Mr. Demick, a CHS Gov teacher, stood on a lunch table, twice. One, to assert his presence. Two, to shush us. Three, to instill a sense of awe in me as I watched the light bounce off his shiny (bald) head. I should've sneaked a photograph...
Anyway, that was what happened today within ten minutes prior to the actual National Honor Society (NHS) induction ceremony.
I arrived about two minutes before the stated arrival time, 5:45 p.m., straight from piano practice, lugging my vintage and absolutely adorable Miffy bag with me, loaded with piano sheet music, The Beautiful Fall (Alicia Drake), my iPod, cell phone, and, uh, one other thing that you needn't know.
Not sure where I'm going with mentioning all that, but whatever. My journal entries are usually specific and elaborate about even the tiniest of details. Oh, I also wore my Calvin Klein blazer and tailored light blue button-down and Bally heels. Basically a suit. Gosh. I wish I wore my dress. Oh well--I was in a hurry.
So the induction ceremony went well, I suppose. I was really nervous and paranoid that I might trip while ascending/descending the three or four steps up the stage or going across it. Thankfully I did not. Man, I suck at walking in heels even though I love them. Love, love, love how they look. And how they elevate one's stature and add a sort of aesthetic zing to an outfit (when paired correctly). But I just can't walk in them comfortably without wondering when I might end my life.
A few things bothered me about the induction ceremony. One, when we first sat down in the auditorium, there was this blinding (hah) beam of light that shined on us diagonally. That's my dad and his camcorder. I don't understand why he records stuff when he never looks at it afterward . But whatev. It was just that the girl next to me was like, "God, whose parent is that who's blinding me?" and then she looked at me and asked if it was mine. I unfortunately said yes.
During the ceremony, the student president of NHS spoke according to the script which didn't change the date (the NHS was intended to occur about two weeks ago), so she read it verbatim and it was therefore incorrect. But then she/Mr. Demick corrected it, and that was that. But my dad just had to come home and laugh at the girl and nitpick, bantering about it. For goodness sake, that is nothing to make fun of. What a total douche.
More instances of this dad-with-blinding-camcorder/camera, like when I was picking up the certificate across from the lecture hall. He stood sort of blocking the line recording me while I was talking to a friend (Alice). Gosh. How awkward. And then he started taking pictures of us and insisted that I look at it.
You guys ever wonder why I have an aversion to people taking photographs of me usually?

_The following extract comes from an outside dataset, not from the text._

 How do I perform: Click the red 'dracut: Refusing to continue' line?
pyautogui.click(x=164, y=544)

It's usually because of this.
1) They make you look at the camera
2) That's fucking contrived and stupid. I'll look when I want to look.
3) They expect you to smile.
Maybe I'm the only one who gets bothered about those three things, but from an aspiring photographer's perspective (I'm not a photographer yet!), those are things that undermine the magic of a photograph, for, I think, obvious reasons. Contrived. When I look at a photograph thirty years from now, trying to remember what exactly happened at a specific event, all I'll see from those contrived, forced-smiles photographs is an inaccurate record. It's not a real capture.
So really, smile when you want to, don't smile when you're not truly up for it. I don't care if you look at my camera and frown or glare. I want real.
Later when I went in the lecture hall with Alice, we got cake. Since I knew the two people at the counter, they gave me the hugest slab, seriously. It was almost twice the size of an average slice. I'm not sure if that's a good or bad thing (health-wise, I fail), but I guess they meant well (hopefully)? Oh, it helps to know people :D
When I was standing to the side, my dad starts recording everyone, I mean, EVERYONE in the whole room, even parents and kids he doesn't know. This may sound hypocritical, but, what the heck. Really? At least I show my photographs or recorded stuff. He doesn't do anything with it, so why bother?
I must do Algebra and study for that quiz.
I must do Chem and study for that wretched quiz.
I must work my butt off and get my work done for TPT. I've been terrible this week in terms of school.
No offense intended, just my honest thoughts.
I was stunned to find that so many people didn't attend..
Okay. Maybe NHS isn't a really big deal, maybe it isn't that important of an honor. But it's an honor nonetheless. Maybe there's tons of homework, etcetera. But I find it kind of shocking that people just don't go because of those reasons. There were six people who sat before me that didn't go, and tons of others. Plenty of empty seats while we were 'rehearsing'. Funny that the people missing in my row were all Asian, but that's just an observation. And it's also interesting to note that there are so many people with the Lee surname O_O
But yeah. It's sad that people don't go just because of too much homework or because they don't feel like it's important. When someone/something takes the time to honor or recognize you, I don't think that it's courteous or classy to dismiss it. But yeah. I'm just being a bitch, pretty much.